The task of the defensive SQL Server programmer is to produce code that behaves consistently and predictably in cases of unexpected usage, code that is resilient to minor changes to the underlying schema objects, or to database settings, and as far as possible to SQL Server upgrades. All developers aspire to build SQL code that will last beyond tomorrow lunchtime, but just how tight are the shackles that restrict what SQL we can use, in the name of defensive programming?
Say a business application requires a critical calculation to be performed on a table holding several million rows of data. You've developed a SQL routine, tested it under as many use cases as you can conceive, and it is consistent, reliable and fast. However, the technique used for the calculation is not officially supported by Microsoft. Does the defensive programming philosophy dictate that such techniques should be avoided completely? After all, in a future version of SQL Server, or when a service pack is issued, the technique is not guaranteed to continue working. This would struggle to conform to most people's definition of "robust code".
Nevertheless, the business need remains and is pressing, and alternative solutions are failing to meet performance targets. Surely, in such cases, prohibiting a viable technique on the grounds that it may or may not break in a future version is counter-productive.
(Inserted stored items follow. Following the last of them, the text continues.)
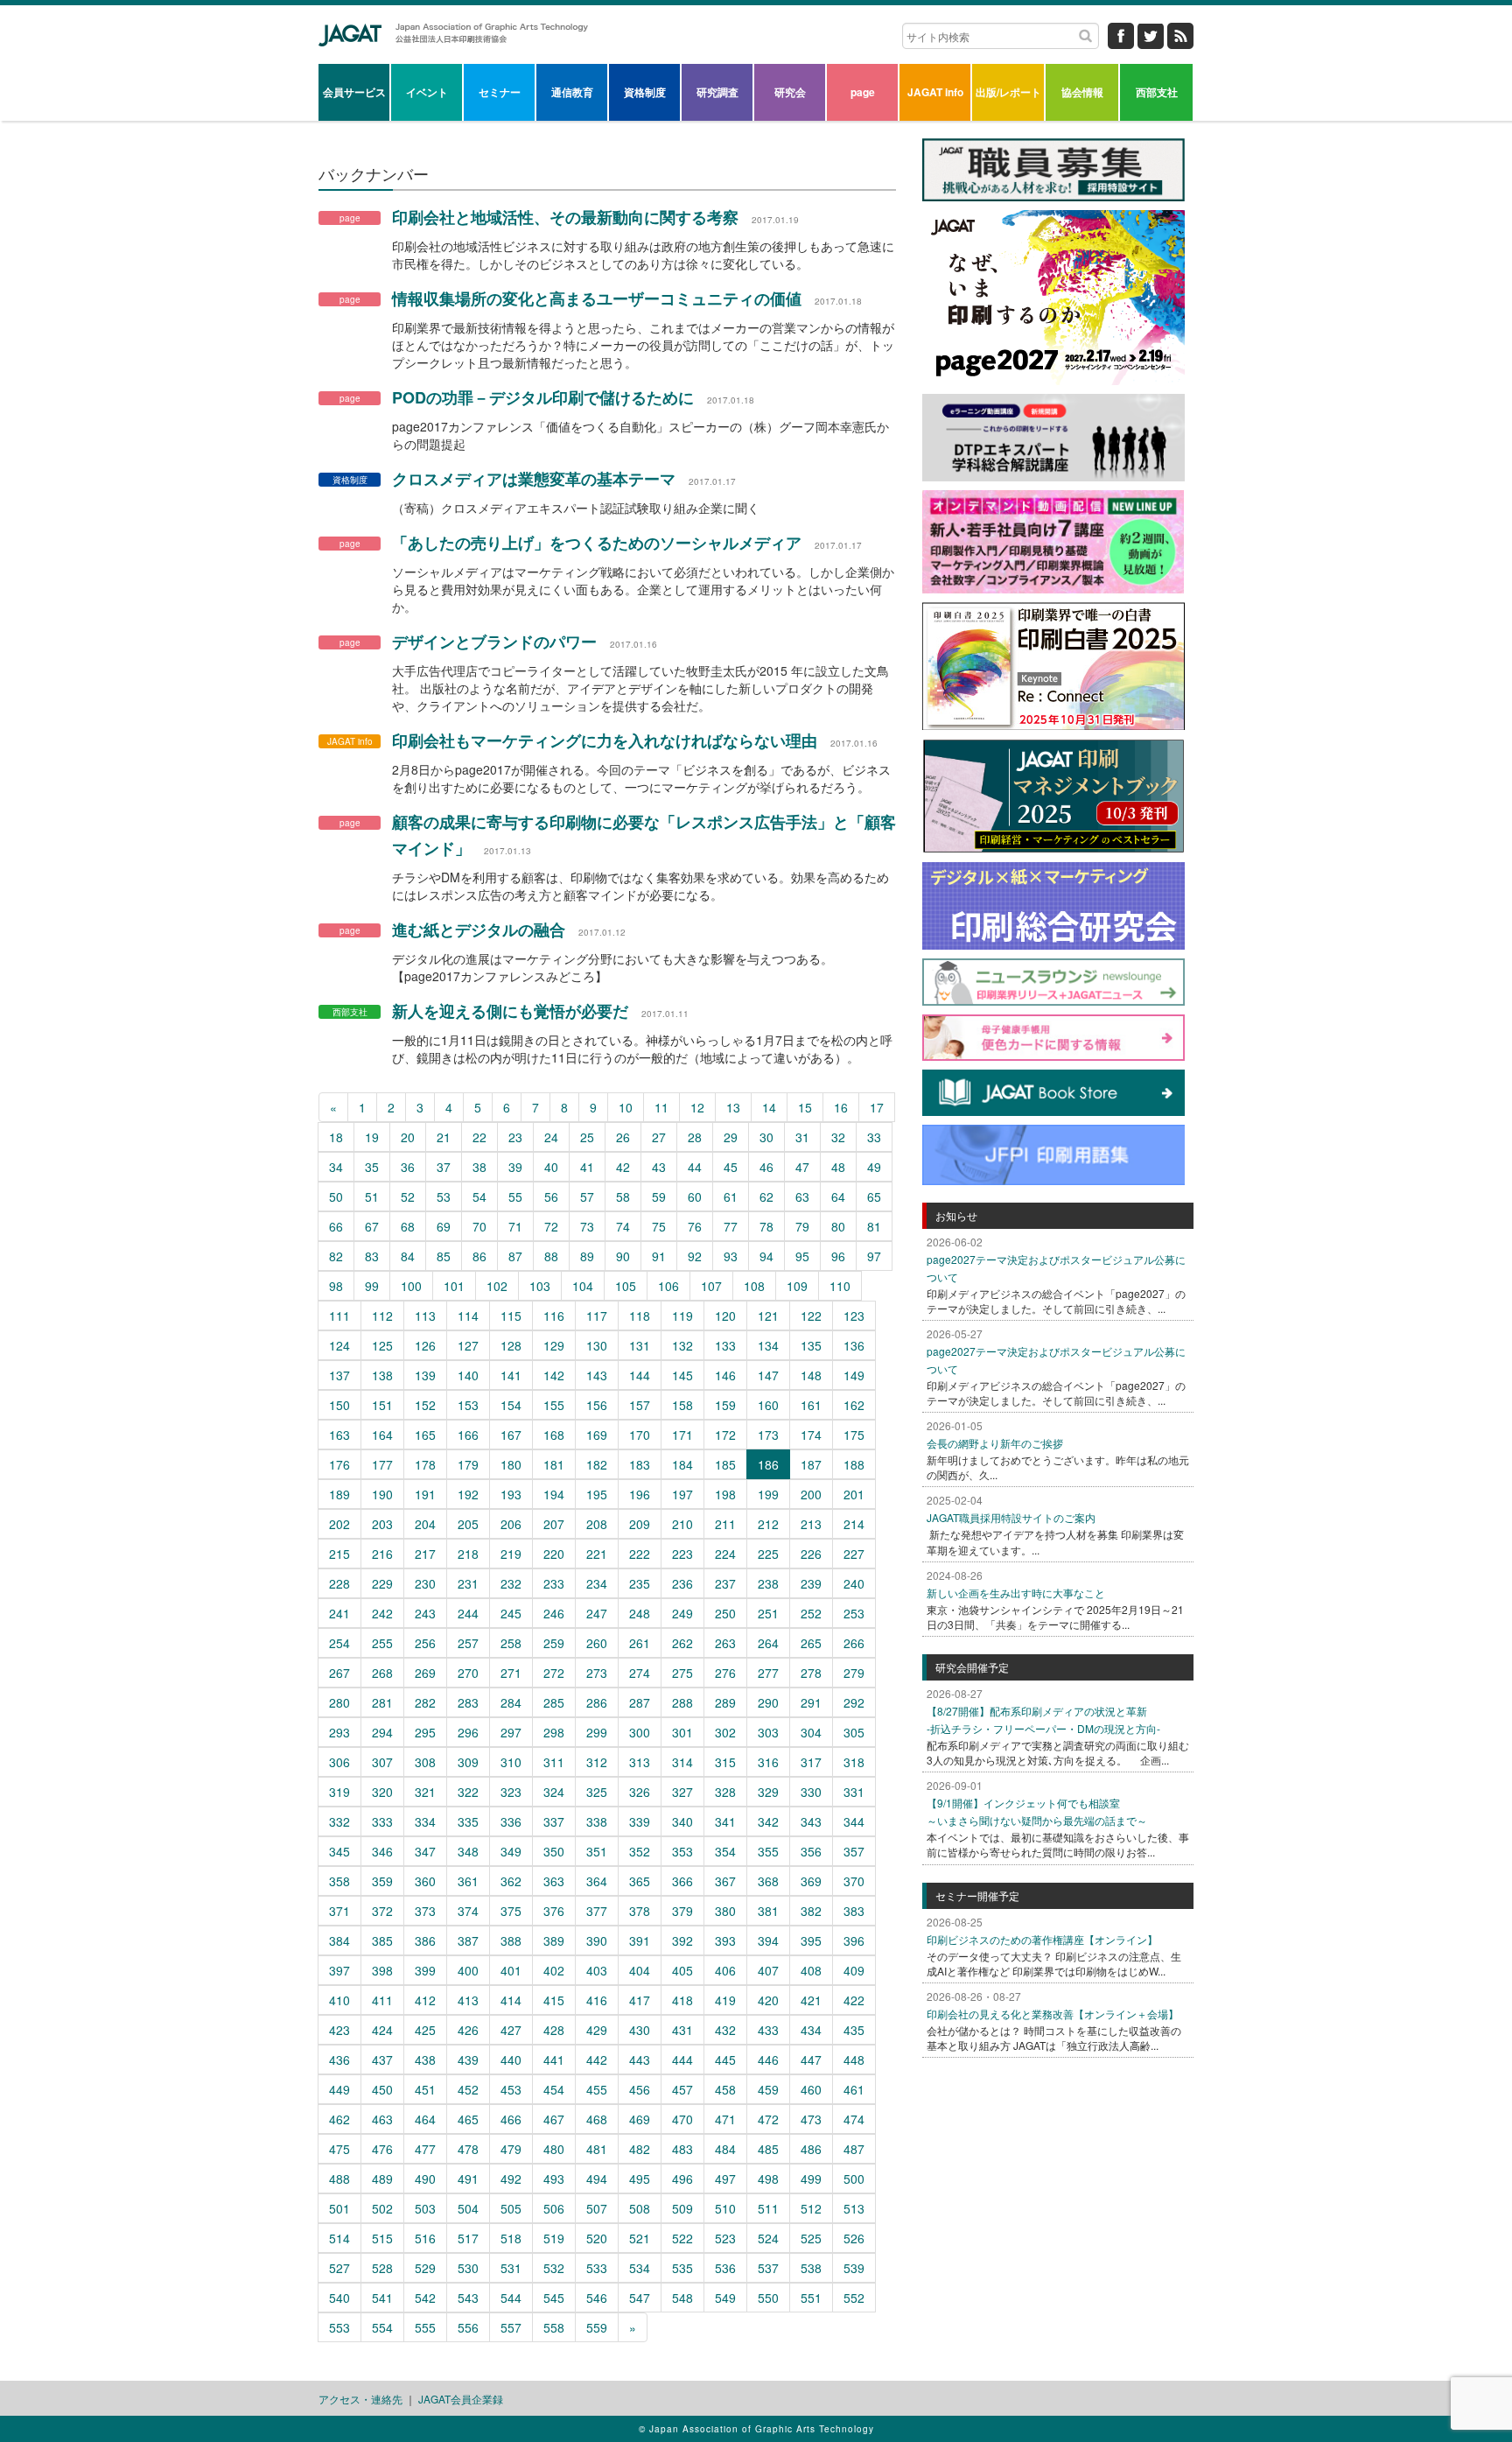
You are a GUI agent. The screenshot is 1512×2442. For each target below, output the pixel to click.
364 (596, 1881)
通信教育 (572, 92)
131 (639, 1345)
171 (682, 1434)
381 (768, 1910)
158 (682, 1405)
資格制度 (645, 92)
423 (339, 2030)
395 (811, 1940)
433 (768, 2030)
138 (382, 1375)
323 (511, 1791)
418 (682, 2000)
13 (733, 1107)
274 (639, 1672)
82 (336, 1256)
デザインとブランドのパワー (494, 641)
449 (339, 2089)
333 (382, 1821)
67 (372, 1226)
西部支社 (1157, 92)
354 (725, 1851)
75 (659, 1226)
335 (468, 1821)
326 (639, 1791)
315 (725, 1762)
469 (639, 2119)
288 (682, 1702)
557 (511, 2327)
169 (596, 1434)
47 (802, 1166)
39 (515, 1166)
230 (425, 1583)
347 (425, 1851)
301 (682, 1732)
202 (339, 1524)
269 (425, 1672)
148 (811, 1375)
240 (854, 1583)
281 (382, 1702)
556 (468, 2327)
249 (682, 1613)
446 (768, 2059)
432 (725, 2030)
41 (587, 1166)
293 (339, 1732)
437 (382, 2059)
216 (382, 1553)
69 (444, 1226)
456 (639, 2089)
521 (639, 2238)
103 (539, 1286)
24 (551, 1137)
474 (854, 2119)
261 (639, 1643)
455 (596, 2089)
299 (596, 1732)
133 (725, 1345)
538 (811, 2268)
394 (768, 1940)
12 (697, 1107)
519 (553, 2238)
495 (639, 2178)
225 (768, 1553)
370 (854, 1881)
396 (854, 1940)
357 (854, 1851)
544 (511, 2297)
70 (479, 1226)
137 (339, 1375)
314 (682, 1762)
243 (425, 1613)
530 (468, 2268)
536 (725, 2268)
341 (725, 1821)
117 (596, 1315)
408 (811, 1970)
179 (468, 1464)
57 (587, 1196)
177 (382, 1464)
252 (811, 1613)
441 (553, 2059)
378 (639, 1910)
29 (731, 1137)
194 (553, 1494)
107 (711, 1286)
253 (854, 1613)
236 (682, 1583)
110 (840, 1286)
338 (596, 1821)
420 (768, 2000)
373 (425, 1910)
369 (811, 1881)
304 (811, 1732)
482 (639, 2149)
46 (767, 1166)
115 (511, 1315)
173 (768, 1434)
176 (339, 1464)
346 (382, 1851)
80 (838, 1226)
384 (339, 1940)
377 (596, 1910)
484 (725, 2149)
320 (382, 1791)
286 (596, 1702)
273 (596, 1672)
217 (425, 1553)
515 (382, 2238)
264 (768, 1643)
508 (639, 2208)
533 (596, 2268)
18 (336, 1137)
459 (768, 2089)
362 (511, 1881)
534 (639, 2268)
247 (596, 1613)
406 (725, 1970)
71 (515, 1226)
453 (511, 2089)
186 (768, 1464)
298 (553, 1732)
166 (468, 1434)
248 (639, 1613)
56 (551, 1196)
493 (553, 2178)
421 (811, 2000)
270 (468, 1672)
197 (682, 1494)
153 (468, 1405)
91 (659, 1256)
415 (553, 2000)
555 (425, 2327)
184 (682, 1464)
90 (623, 1256)
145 (682, 1375)
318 (854, 1762)
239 (811, 1583)
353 (682, 1851)
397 (339, 1970)
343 (811, 1821)
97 (874, 1256)
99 (372, 1286)
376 (553, 1910)
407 (768, 1970)
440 (511, 2059)
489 (382, 2178)
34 (336, 1166)
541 (382, 2297)
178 (425, 1464)
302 (725, 1732)
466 (511, 2119)
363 (553, 1881)
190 (382, 1494)
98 (336, 1286)
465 (468, 2119)
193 (511, 1494)
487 (854, 2149)
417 (639, 2000)
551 (811, 2297)
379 (682, 1910)
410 (339, 2000)
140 (468, 1375)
However, there is a real onus on the defensive programmer to put safeguards in place to ensure the long-term reliability of such code, should conditions change.
In some industries defensive programming is, by necessity, taken to extremes. When, for example, writing software for an aircraft flight controller, you need to be as sure as you can possibly be that it will respond correctly, whatever the conditions. A single critical calculation will be made by not one but several trusted algorithms, simultaneously, the idea being that all must agree on the correct answer. Complex model checking tools will be used to test all possible responses to every possible input.
While such measures are too extreme for the average SQL programmer, there is no reason why they can't at least take a tip from the 13th Century and implement "double-entry bookkeeping" for all critical calculations. This age-old technique, where "every transaction or event impacts at least two different accounts" is easy to implement but I wonder how common it is? The idea is simply to write comparative tests into the code; you have two methods side-side-side that perform exactly the same calculation, on a small subset of the data. The two answers are compared and an alert is raised immediately if they differ. At this point, with the code fully tested, documented, and with a safeguard in place, I believe the defensive programmer has met his obligations.
Of course, as Alex Kuznetsov describes in his forthcoming book, Defensive Programming with SQL Server, code can and should be made more resilient by following best practices and by continuously revisiting and retesting your code and your assumptions. However, this shouldn't stop the defensive programmer from using proven techniques to which Microsoft prefers not to give its stamp of approval.